§ **READING PASSAGE**
......

SGE to Slurm Translation

Directives

SGE Slurm Notes
#$ -N job_name #SBATCH --job-name=job_name
#$ -cwd (default behavior) Slurm runs from submit dir by default
#$ -l m_mem_free=4G #SBATCH --mem=4G Per-node memory
#$ -pe onenode N #SBATCH --ntasks=1 --cpus-per-task=N Single-node parallel
#$ -j y (default behavior) Slurm merges stderr into stdout by default
#$ -o logs/out-$TASK_ID.log #SBATCH --output=logs/out-%A_%a.log %A=job, %a=array task
#$ -t 1-176 #SBATCH --array=1-176
(no equivalent) #SBATCH --partition=standard Required — no default partition
(no equivalent) #SBATCH --time=3:00:00 Default 5h, max 7d on standard

Environment Variables

SGE Slurm Description
$SGE_TASK_ID $SLURM_ARRAY_TASK_ID Array task index
$JOB_ID $SLURM_JOB_ID Job ID
$NSLOTS $SLURM_CPUS_PER_TASK Allocated CPUs
$HOSTNAME $SLURM_NODELIST Assigned node(s)
$SGE_TASK_FIRST $SLURM_ARRAY_TASK_MIN First array index
$SGE_TASK_LAST $SLURM_ARRAY_TASK_MAX Last array index

Commands

SGE Slurm Description
qsub script.sh sbatch script.sh Submit job
qstat -u $USER squeue -u $USER List running jobs
qdel job_id scancel job_id Cancel job
qstat -j job_id scontrol show job job_id Job details
qacct -j job_id sacct -j job_id Job accounting
(no equivalent) sinfo -p partition Partition info

Conversion Checklist

When converting an SGE script to Slurm:

  1. Replace #$ directives with #SBATCH equivalents (see table above)
  2. Add #SBATCH --partition=standard (SGE has no equivalent — partition is implicit)

......

§ **RAW DATA**
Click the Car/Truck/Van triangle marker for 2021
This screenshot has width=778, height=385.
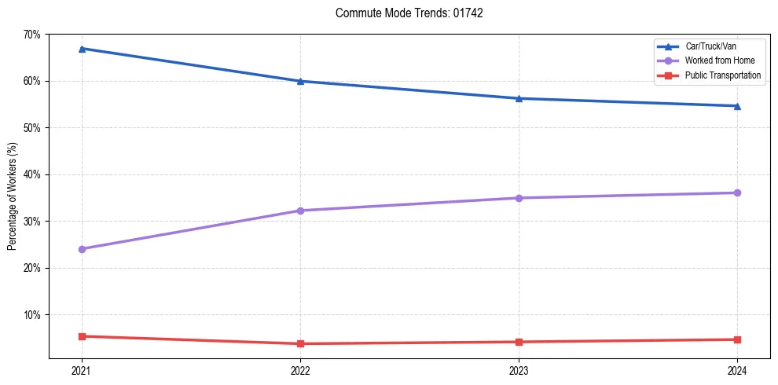tap(82, 49)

......

In the SGE to Slurm translation guide, which Slurm command corresponds to the SGE command "qdel job_id"? The material is separate from the SGE to Slurm translation guide and has no connection to it.

scancel job_id